Chapter 1: Do Not Abandon Me
Bourgeois suffered from a lifelong fear of abandonment. The first chapter of the exhibition, “Do Not Abandon Me,” traces this fear back to the original separation from the mother. Bourgeois explored the theme of motherhood in all its ambivalence and complexity, as demonstrated in her sculpture Nature Study. She believed that the mother-child relationship set the template for all future relationships.
Bourgeois once said that her sculpture was her body, and her body was her sculpture.

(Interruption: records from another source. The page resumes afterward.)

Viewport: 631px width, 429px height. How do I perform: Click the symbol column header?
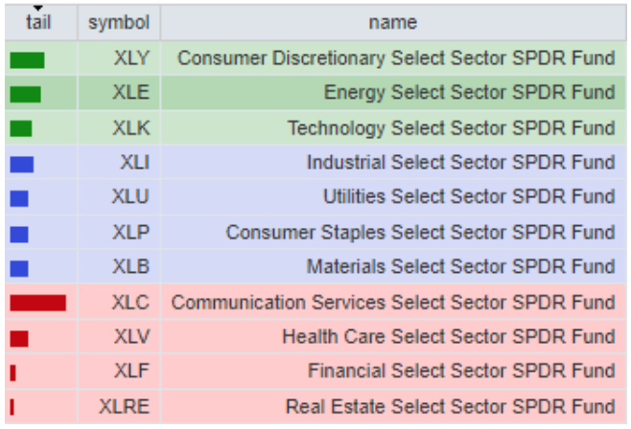pos(119,23)
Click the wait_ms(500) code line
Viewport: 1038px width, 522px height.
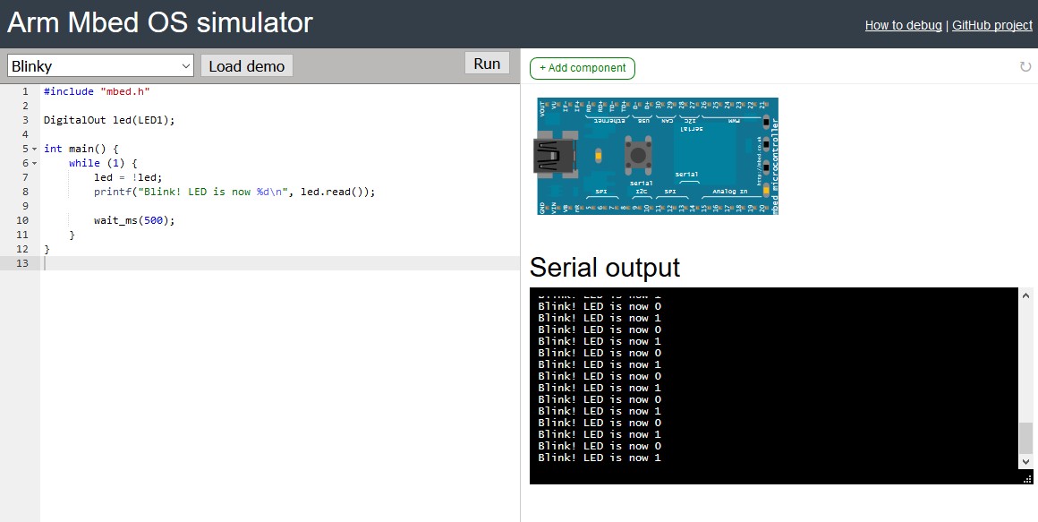pos(134,220)
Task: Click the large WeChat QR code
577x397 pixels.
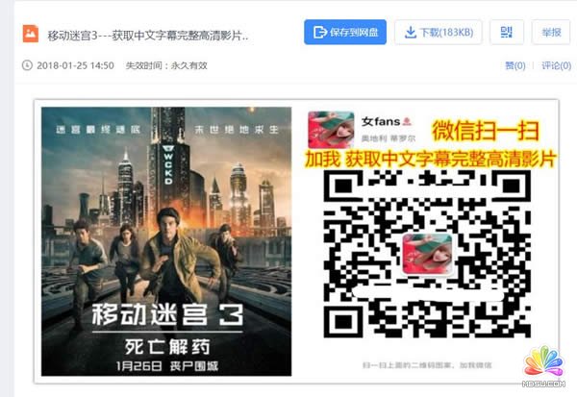Action: [427, 254]
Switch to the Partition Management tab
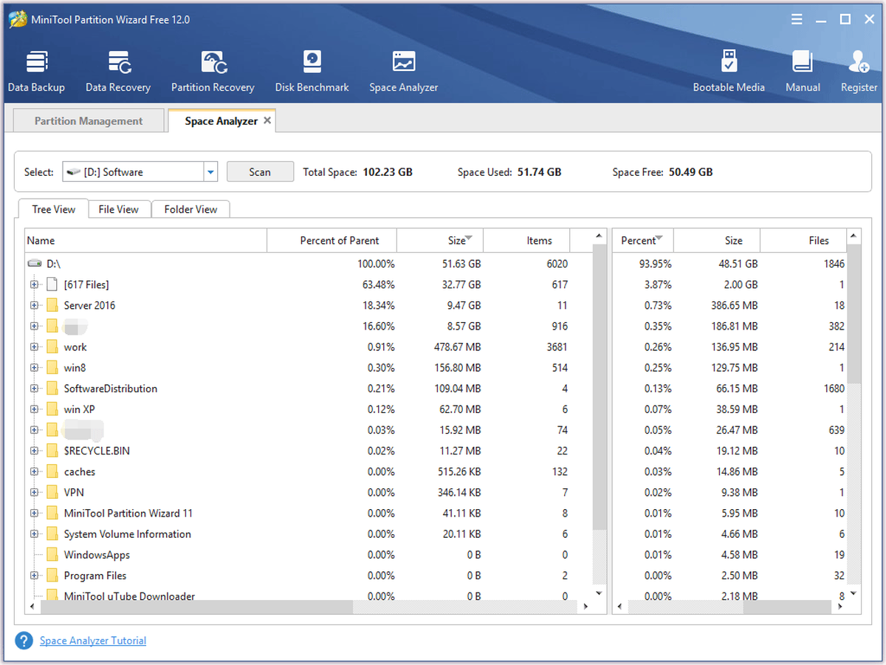The image size is (886, 665). pyautogui.click(x=89, y=121)
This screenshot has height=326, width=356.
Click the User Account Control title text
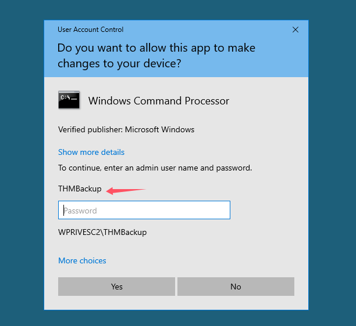pyautogui.click(x=90, y=30)
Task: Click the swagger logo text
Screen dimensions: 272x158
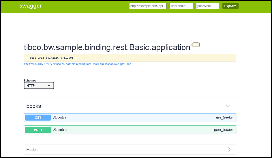Action: coord(31,6)
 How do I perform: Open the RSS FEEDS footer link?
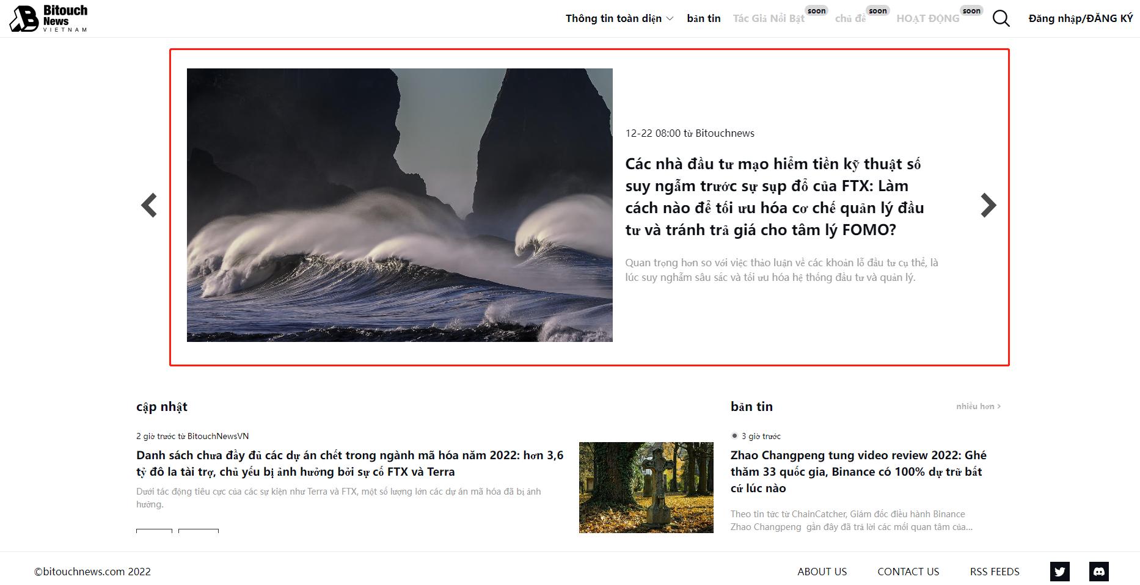(x=995, y=572)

Images of bodily fragments often appear in her work as symbols and symptoms of psychic instability and disintegration.
Chapter 2: I Have Been to Hell and Back
The works in the second chapter, “I Have Been to Hell and Back,” bear witness to a host of conflictual and negative emotions: Anxiety, guilt, jealousy, suicidal impulses, murderous hostility, fear of intimacy and dependency, and fear of rejection. The fabric head bust Rejection is such an example.

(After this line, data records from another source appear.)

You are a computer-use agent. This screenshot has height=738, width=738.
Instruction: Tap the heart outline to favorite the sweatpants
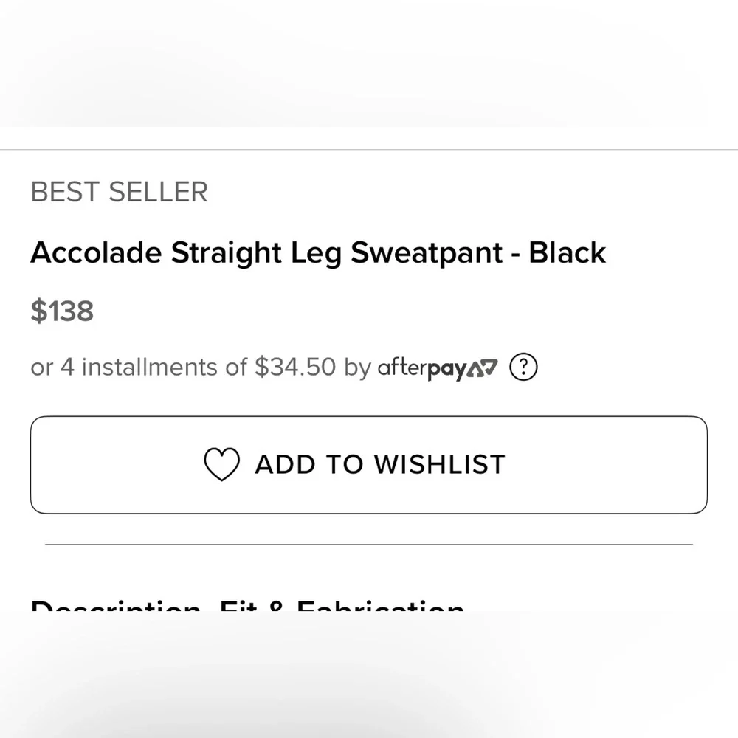click(221, 464)
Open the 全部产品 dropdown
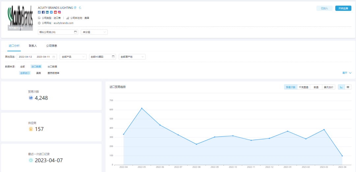Screen dimensions: 356x172 73,57

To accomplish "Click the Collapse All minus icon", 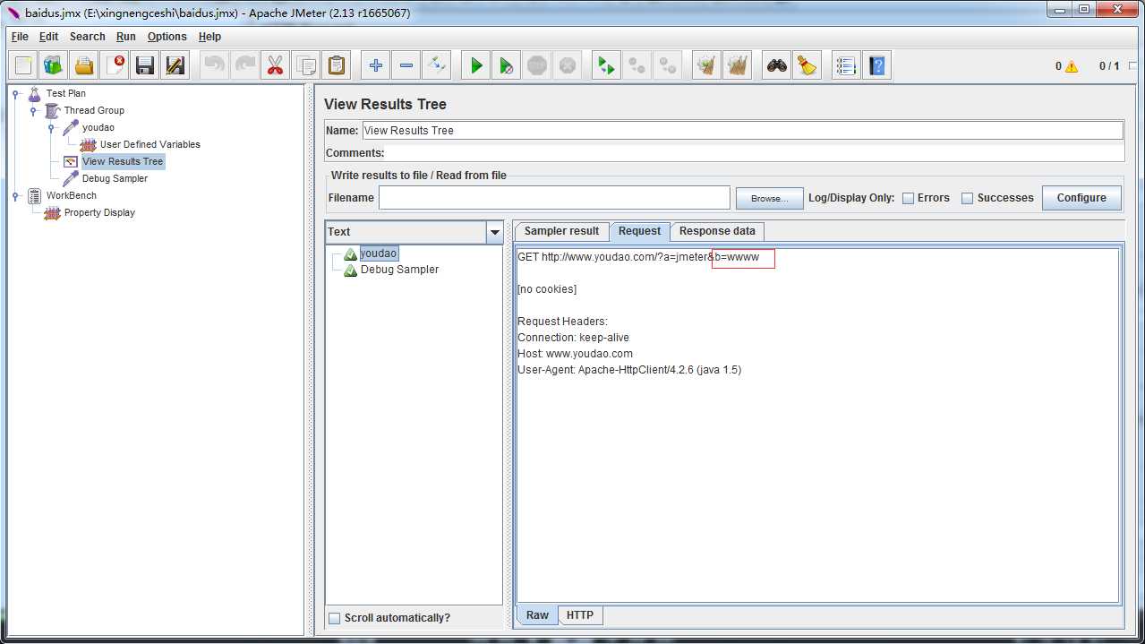I will (x=406, y=65).
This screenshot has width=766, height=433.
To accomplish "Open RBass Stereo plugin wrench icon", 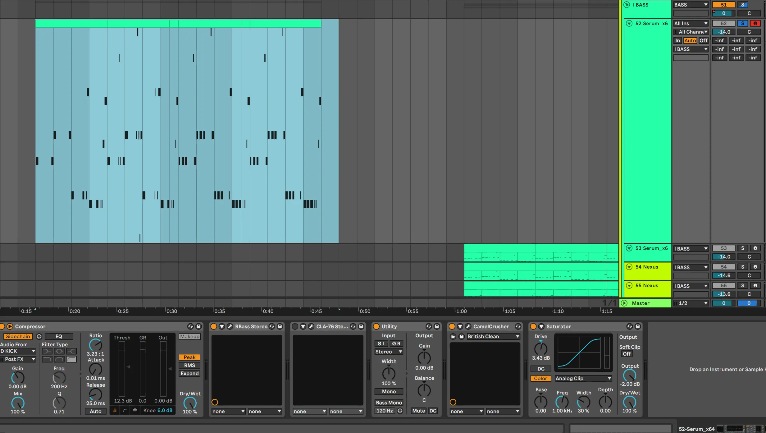I will pos(230,326).
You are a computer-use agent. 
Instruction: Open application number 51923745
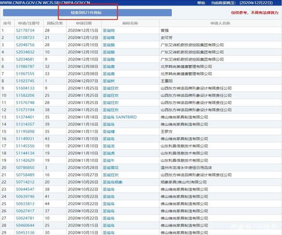[x=25, y=81]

Bourgeois believed that making sculpture was a form of exorcism - a way of discharging unwelcome or unmanageable emotions. Working against the resistance of the material provided her with an outlet for her aggression.
Through her analysis, Bourgeois came to understand that much of her work was generated by a negative reaction against her father. In 1974, Bourgeois created the installation The Destruction of the Father, which stages a fantasy of cannibalistic revenge against a domineering father figure. This seminal piece represents the culmination, and in many ways the synthesis, of the forms and materials she had explored throughout the 1960s and early 1970s – from the undulating abstract landscapes to the more sexually explicit body parts.
Chapter 3: Repairs in the Sky
Bourgeois saw herself as a survivor, and her art as the instrument that enabled her survival, like a crutch or prosthesis. The final chapter of the exhibition, “Repairs in the Sky,” shows how her art enabled her to bring conscious and unconscious, maternal and paternal, past and present into a precarious balance. Topiary IV and Clouds and Caverns beautifully exemplify such restorative and regenerative forces. As Bourgeois famously stated, Art is a guaranty of sanity.
Louise Bourgeois believed that the artist enjoyed unusually direct access to the unconscious and possessed the gift of sublimation – that is, the ability to channel sexual and aggressive drives and impulses towards artistic ends. Her sculptures and other works are symbolic representations of psychological states, and constitute an attempt to impose order on the chaos of her emotions.
By using clothing and other fabrics from her life Bourgeois acted out the wish to hold on to the past and give it permanent form in her art. Sewing and joining are symbolic actions that ward off the fear of separation and abandonment. They also evidence an unconscious identification with her mother, who ran the tapestry workshop in the Parisian suburbs.